Photo: Then the Kearney State College, now University of Nebraska at Kearney Art Department. Pictured are Left to Right as you face the photo: Larry Peterson, Jack Karraker, Elmer Holzrichter, Keith Lowery, Ray Schultz, Gary Zaruba, and Kern Harshbarger. Larry, Jack, and Gary were the founders of the Nebraska Art Collection and the Museum of Nebraska Art. Elmer is the subject of the gala and this entry. It recently fell to St. Luke’s Church to draw the Holzrichter family and the Kearney area community together for a gala celebration-and auction-of Elmer Holzrichter’s art. In preparation for the evening, St. Luke’s Deacon Colleen Lewis prepared this account.
HOW THE HOLZRICHTER COLLECTION CAME TO BE AT ST. LUKE’S CHURCH
“It’s all your fault, Colleen! My dad used to tell me that a lot when I was growing up, but he always said it with a twinkle in his eye because he knew I hadn’t done anything. This time, though, it really is my fault. All of the artwork that can be seen in the St.

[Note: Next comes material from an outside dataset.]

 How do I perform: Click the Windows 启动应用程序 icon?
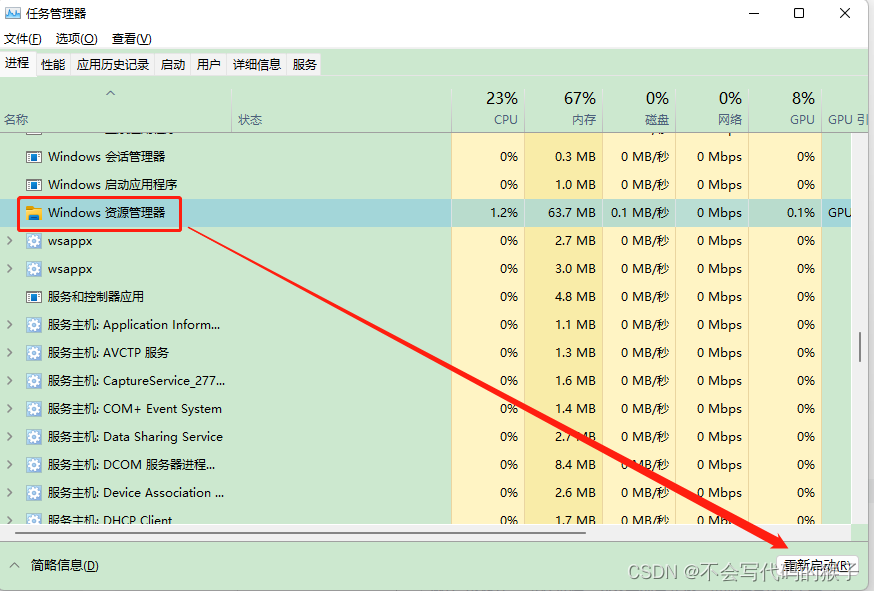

Luke’s Bishop’s Hall is there because I was in the right place at the right time to meet the right person.
One day in mid-July, 2021, a visitor came to the Calvin T. Ryan Library on the UNK campus, where I work, asking to see Laurinda Weisse, the University Archivist. Laurinda was on vacation at the time and wouldn’t be back for another week, so I talked to him. It turned out that the visitor was Eric Holzrichter, son of the late Elmer Holzrichter, a retired art professor who taught at UNK when it was Kearney State College.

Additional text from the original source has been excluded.